At Large In Ballard: The Farewell Tree Walk
Wed, 09/23/2015
By Peggy Sturdivant
Diana Gardiner first contacted me on March 13, 2015. She was a newly trained volunteer Tree Ambassador as part of the City of Seattle’s reLeaf program. She had just led her first Tree Walk in Ballard and wondered if I’d be interested in writing about the training and upcoming walks.
We kept in touch and decided to meet on September 14, 2015 in advance of two September 26, 2015 Tree Walks in Ballard. Unfortunately it’s now the date that marks an event that has changed her as a Seattle citizen.
One week earlier she had seen the Notice of Land Use Action sign on the fence of a corner lot near her home; subdivision to build three-story townhouses. Based on the building plans available on-line she could tell that all the trees in the lot would likely be razed. Gardiner knows trees now, which is why she recognized the Gingko tree as possibly exceptional, meaning it might be left standing per DPD code.
Overnight Gardiner went from the City’s Tree Ambassador to a tree activist who knocked on doors, created a Facebook Page “Keep Ballard Trees Standing” and posted notices all around the neighborhood asking people to connect with her and visit the Gingko and another potentially doomed tree around the corner.
We arranged to meet at Java Bean on Monday at 11 a.m. so that we could walk to the Gingko. I suggested first visiting a Deodar Cedar at 2436 NW 61st that had been declared a hazard needing removal because of development on the adjoining lot. After talking to the frustrated homeowner our informal tree walk continued a half block and turned the corner onto 26th NW. We stopped in shock. Gardiner’s Gingko had already been de-limbed. The lot had been mostly cleared.
Gardiner said later the only comfort was that she was not alone when she saw the tree had been destroyed. We learned from the couple renting the house on unsold section that a crew with chainsaws had tried to enter through their yard the night before, on a Sunday night. They had returned the next morning, just hired to do a job.
This may seem like just another tree story but during this period of rapid growth sometimes the trees coming down is the first indication of what is to come.
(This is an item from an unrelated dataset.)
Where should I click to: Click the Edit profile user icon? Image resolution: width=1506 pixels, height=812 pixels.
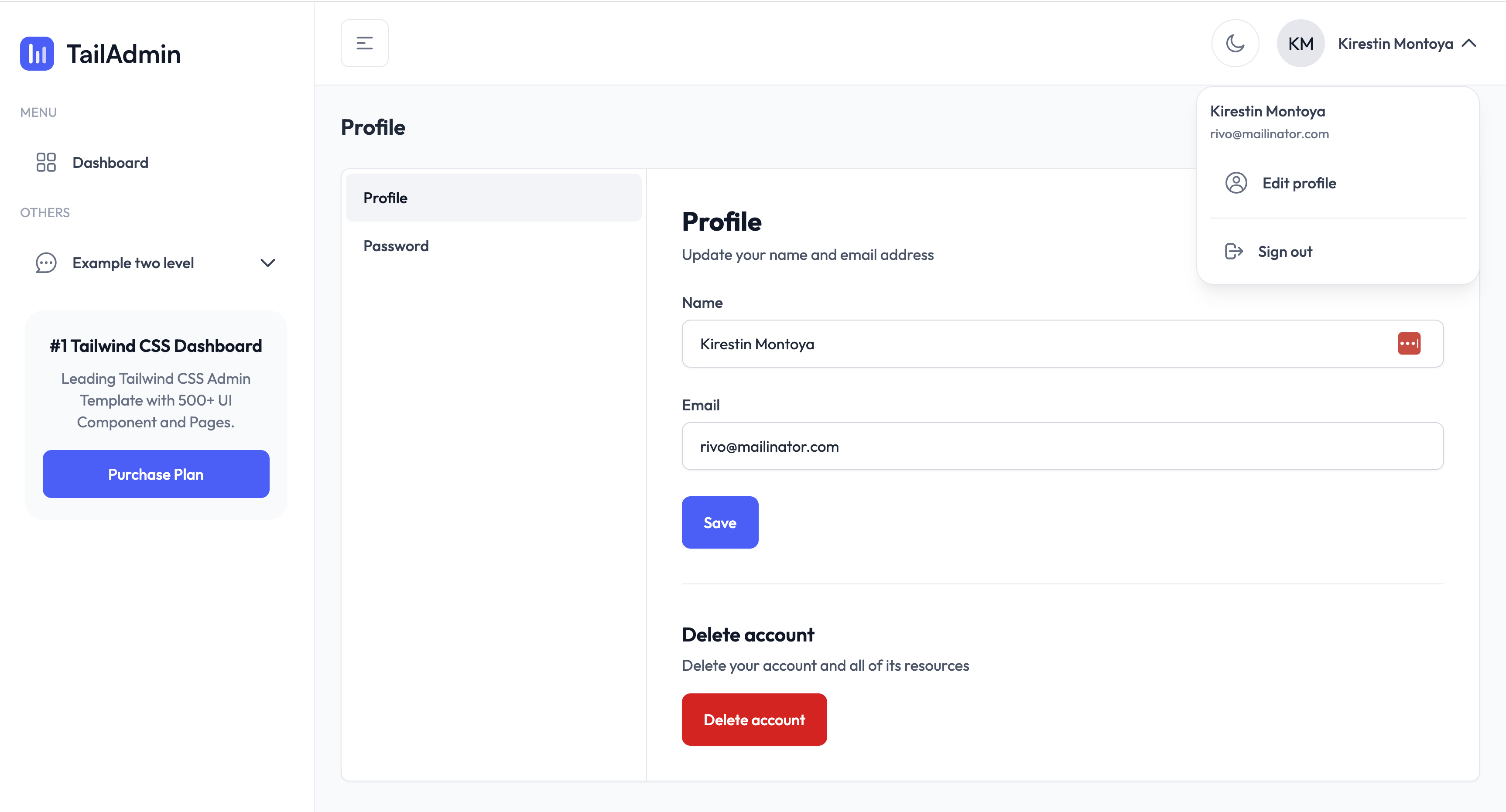point(1236,183)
What follows is rarely based on good design or an integration of trees and structures.
Before we saw the felled Gingko Diana Gardiner said of her role, “How we can value our neighbors if don’t know their names. The trees are our neighbors.” So when we turned the corner her reaction was that of loss. The Gingko was approximately 66 years old and less than 2” too small to qualify as the exceptional tree that might have won it a death sentence appeal. The arborist hired by the new owner of the lot had misidentified the Ginkgo as a Tulip Tree until challenged by Gardiner.
The arborists are supposedly just doing their job too, but since they’re hired by the developers what keeps some of them from being “hired guns”? Accommodating a tree on a lot costs developers on their profit, and they have loans to pay before the profits. The city’s arborist cannot keep up and has to rely on the outside reports. It’s hard to get a second opinion when the tree is already been cut. The drama playing out within two blocks and two trees is happening all over Ballard as there seems to be a disconnect between the City’s departments and it citizens, its tree protection policy and its enforcement.
So where are we now? We are on the street of a man who doesn’t know how to stop the tree in his yard from being cut down. We are with residents who look at the DPD signs lying in construction debris of an already cleared site and wonders why the public comment period is still open. What was the point of public comment?
We are at a place where citizens feel powerless and unheard. We are with the spirit of the late Randi Hansen who kept vigil beneath a nearby tree to keep it from being cut down. We are in the shoes of a longtime Ballard resident who was looking forward to leading Tree Walks on September 26th but will have to swallow her own sense of betrayal over a precipitous end to beautiful tree.
Ballard was built on the deforestation of this land in the 1800s, and so it goes again in 2015. Which means the Tree Walks are both ironic and necessary.
Perhaps buoyed by a possible reprieve for the nearby cedar tree Gardiner is even more determined to introduce people to “the trees that grow right under our noses. The Tree Walks provide structure for citizens appreciating urban trees.” Except now her role is more activist than ambassador, because diplomacy didn’t work.